After gaining some notable attention The group performed as contestants on the second season of NBC's America's Got Talent., with celebrity judge Sharon Osbourne considering them as a "Class Act"

In 2008, Ahmir competed on BET's 106 & Park's Wild-out Wednesdays and became the 1st place winners. Shortly after, the band started to generate more buzz by creating visual cover to the music industries most notable songs on YouTube which gained them the label as the "Most popular R&B Group on YouTube" as they were the most watched and subscribed during that time. They also became popular overseas, in particular most successful in Japan.

In the forthcoming years after, Ahmir has used their platforms to be philanthropists, helping communities and participating in benefit concerts and charities around the world and the through the internet.

In 2010, After years of striving to find a home for a record label, They were signed to Robbins Entertainment RED/Sony Music and a few years later they released the single "WAR" which aired on the Top 40 spot across the nation from various radio stations. In 2013, the group made an appearance and performed "WAR" on the Jimmy Fallon show

Ahmir was the winner on the YouTube music show Best Cover Ever on the episode featuring Demi Lovato. The group was awarded with a special performance of "Stone Cold" with Demi Lovato.
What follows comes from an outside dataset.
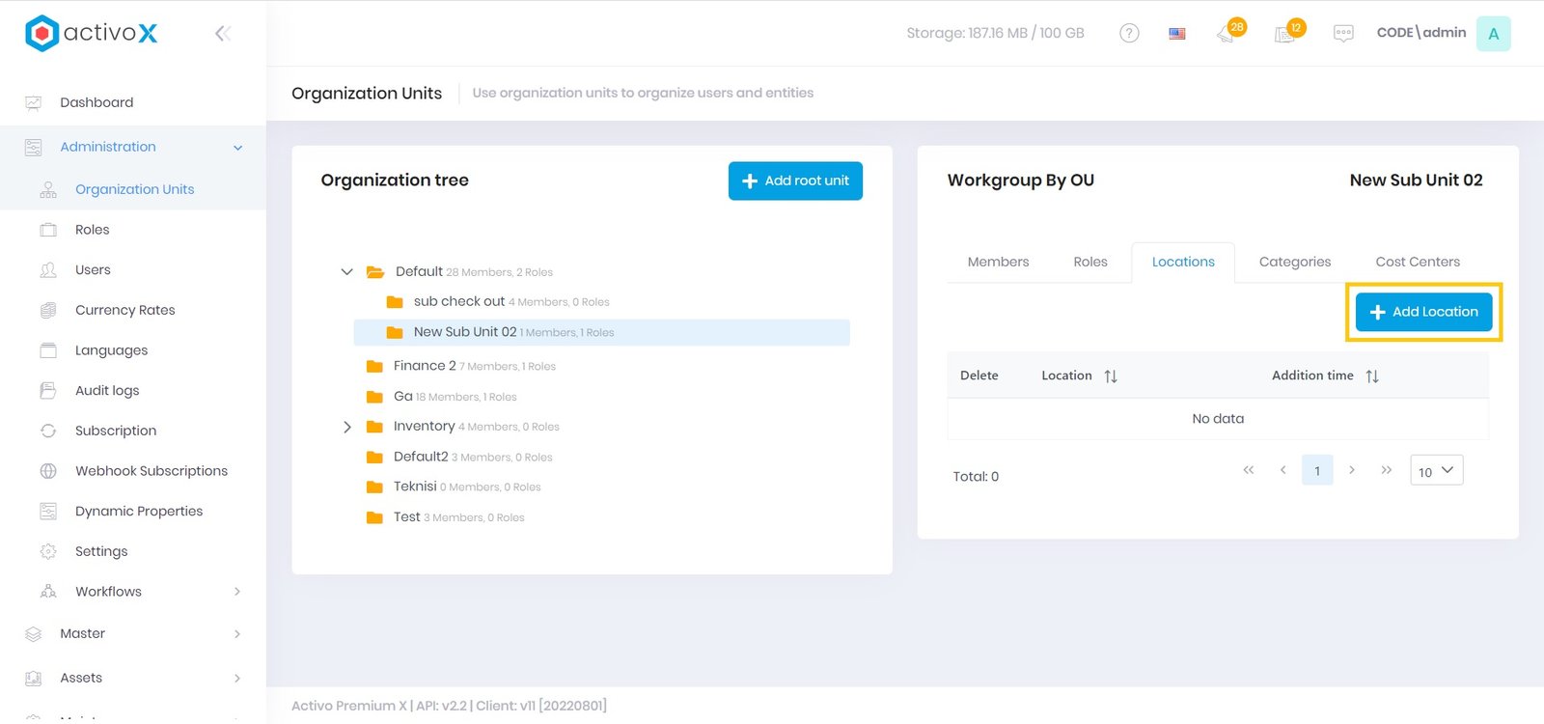Sort table by Location column

pyautogui.click(x=1111, y=376)
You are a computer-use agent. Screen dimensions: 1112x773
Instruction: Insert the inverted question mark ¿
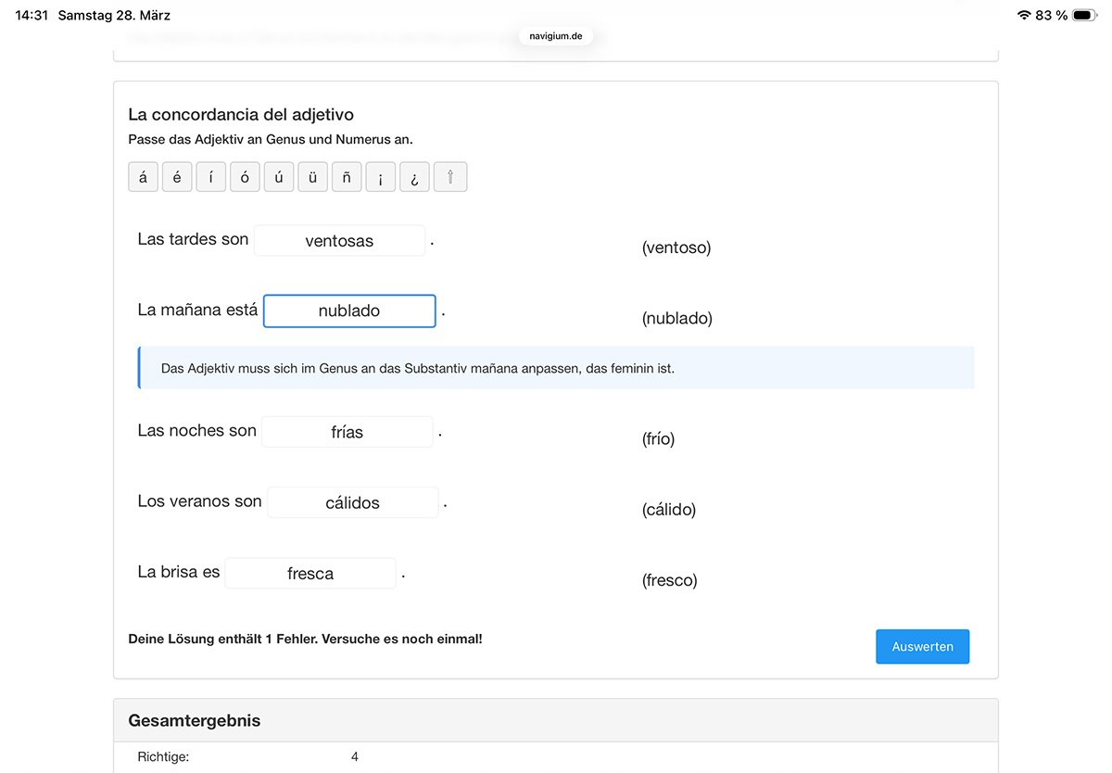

In 2017, Ahmir released their commercially self titled album, Ahmir. With the lead single "My Love", which gained airplay on The Music Choice Network as well as a music video for the song which played in rotation on BET Soul.

The bands' decision for a new direction 

With all the growing success of the gentlemen quartet, Ahmir made an announcement on their YouTube channel on May 17, 2018, that Sing Sing would be moving on from the band as he will continue to work on other projects, He states:"In life, there are several points where you look at where you are and stop to evaluate and try to figure out where you've been and where you wanna go. And after some evaluation, I've enjoyed being a member of the group forever...and I figured at this time I would like to spend a little time investing in myself as an artist, and make no mistake these are my guys, these are my brothers in harmony. We made so many stories, so many memories, so much music and we're glad that you've all [the fans] been part of that. Thank you all for everything. The love and support is always going to be there, and this is by no means anything that is so sad because we're all continuing to make some wonderful music from this point, and we just wanted to take some time to share that"The group added to say, they are happy to have had 'Sing' as a member and wish him the best in his new endeavors and will be rooting for him. They also stated that the group has not disbanded, it will continue as a Trio, or possibly seek a new member in the future and would hope the fans will continue to support.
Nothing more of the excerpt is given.